【特集】俵返しで勝負する前に負けて「悔しい!」…男子グレコ66kg級・飯室雅規





 2回戦の李岩岩(中国)戦の第1ピリオドで得意のリフト技が爆発し、吹っ切れたと思われた男子グレコローマン66kg級の飯室雅規(自衛隊)。第2ピリオドは落としてしまったが、第3ピリオド、先にグラウンドの攻撃権を獲得。「さあ勝負!」という矢先に、非情にも3度目の警告を宣せられ、不本意な2回戦敗退に終わった。

 クロス・ボディ・ロック(俵返しの組み手)を組もうとする飯室に対し、チェアマンが立ち上がって、「それじゃあダメだ。こうしろ」とゼスチャアつきで指示する。左腕を深く差し込んではならず、相手の腹の下でクラッチを組めという内容。この日の朝、国際レスリング連盟(FILA)から各国に通達されていた。

 飯室にもそのことは伝わっていたはずだが、1度くらいは注意されても自分の得意な体勢をつくってスタートするのは、この世界の鉄則。「まだ大丈夫だろう」と思っていたであろう飯室は、急に警告を宣言され、俵返しにトライすることもなくマットを降りざるを得なかった。

 「今までで一番悔しい負け方だ…」。飯室は絞り出すような声で言った。ルールの通達は知っていたが、審判によって判断に違いがあり、あの場面で警告がくるとは思っていなかったという。「決して強い相手ではなかったし…。格下に負けた、という気持ちです」と話した後、「一番悔しい負け方です」と、同じ言葉を口にした。

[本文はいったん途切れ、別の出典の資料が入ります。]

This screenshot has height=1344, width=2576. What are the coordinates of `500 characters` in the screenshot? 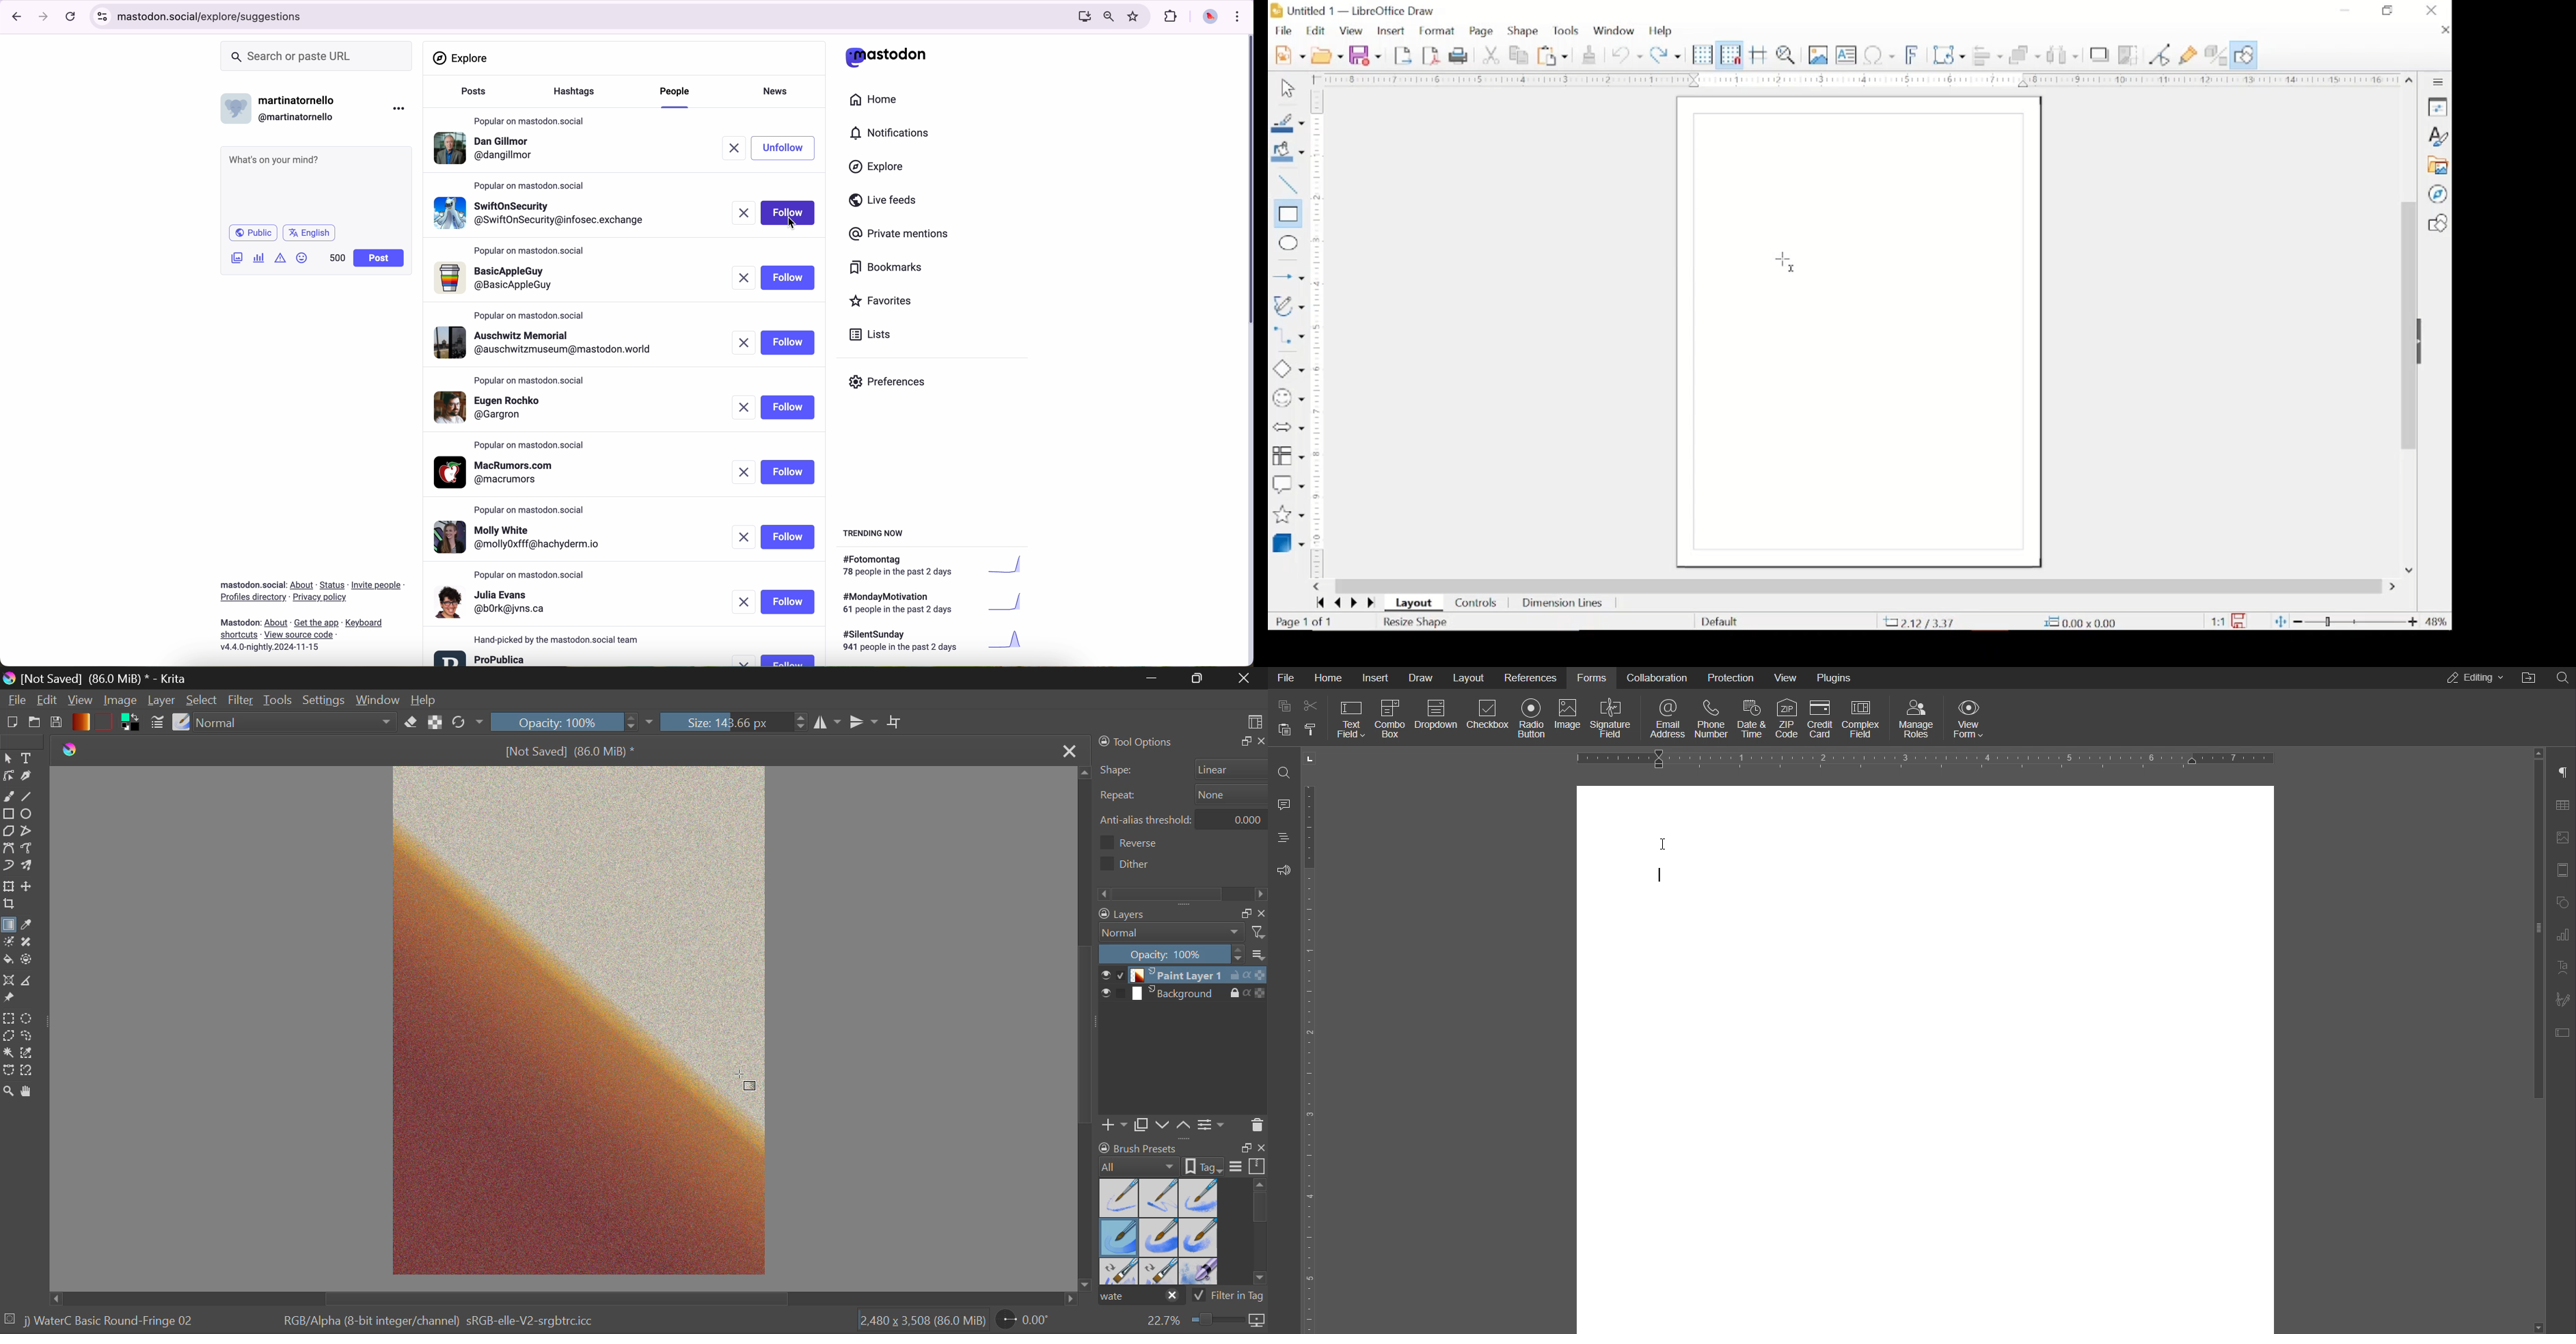 It's located at (337, 257).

 飯室が記者団に囲まれる前に、長時間、厳しい表情で叱咤(しった)した伊藤広道コーチ(自衛隊)は「2コーションを受けていたし、もっと注意しなければ」と悔やんだ。「注意は1度しかしていなかったのでは?(ルールで攻撃側は3度目の注意でコーション)」という問いに、「チャーマンがビデオで確認している。指を差しての注意は1回だったかもしれないが、口頭ででも注意していたんでしょう」と説明。「勝てる相手だった」と、飯室と同じような言葉を口にした。